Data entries
•••••

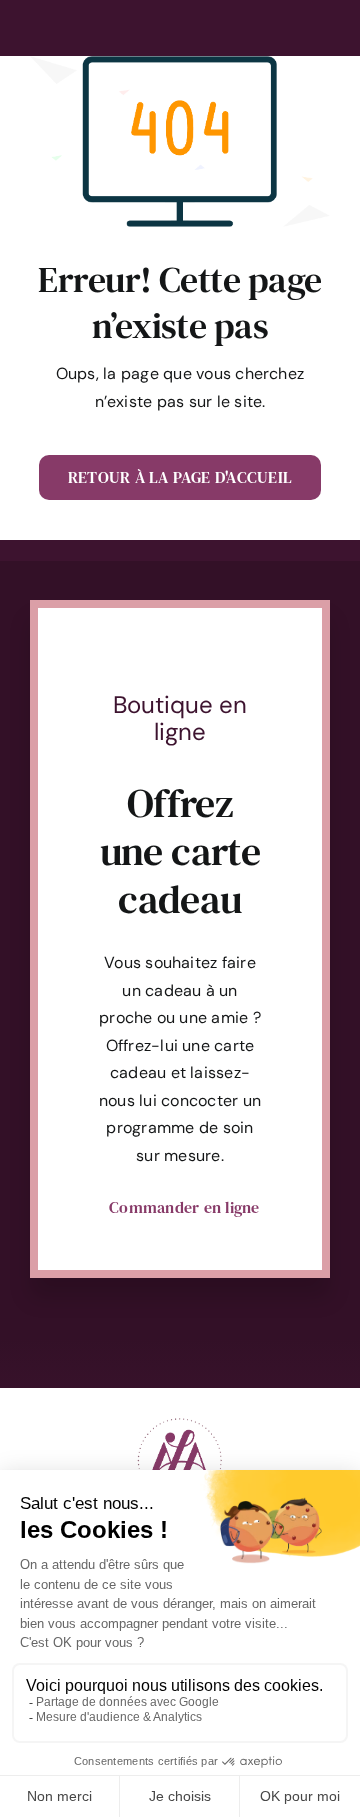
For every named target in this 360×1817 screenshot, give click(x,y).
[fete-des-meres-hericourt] (180, 1415)
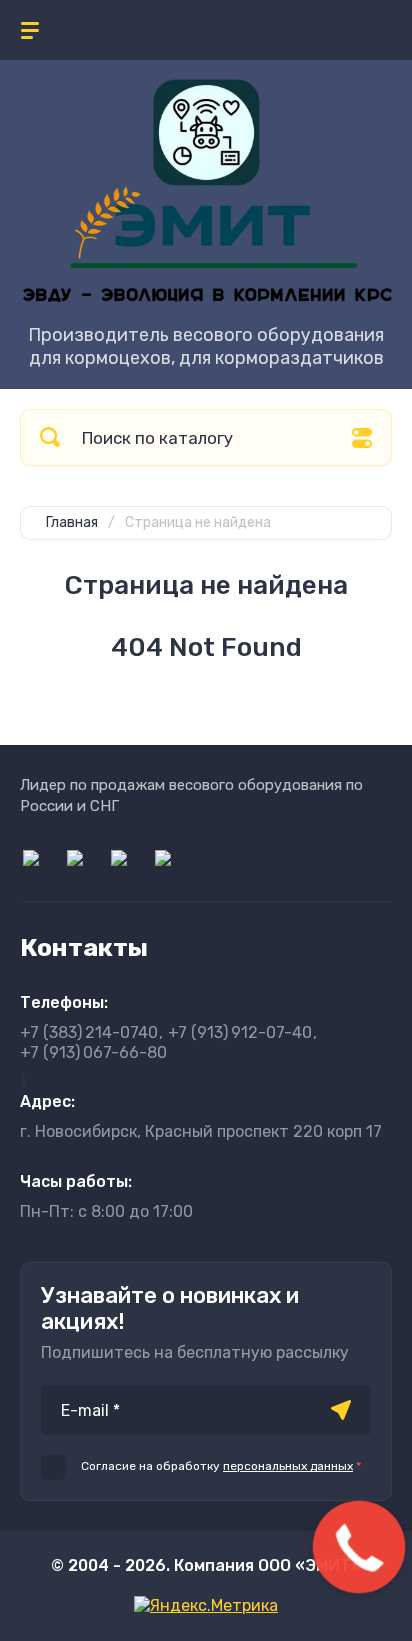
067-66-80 (93, 1052)
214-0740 (89, 1032)
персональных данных (288, 1466)
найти (50, 437)
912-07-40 (240, 1032)
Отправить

•••••

WHAT YOU HAVE TO DO
Once the pictures are removed, set down what remains of the entries above exactly.

EXERCISE RESULT
For every named target in this 360×1817 screenshot, give click(x,y).
[fete-des-meres-hericourt] (180, 1415)
067-66-80 (93, 1052)
214-0740 (89, 1032)
персональных данных (288, 1466)
найти (50, 437)
912-07-40 (240, 1032)
Отправить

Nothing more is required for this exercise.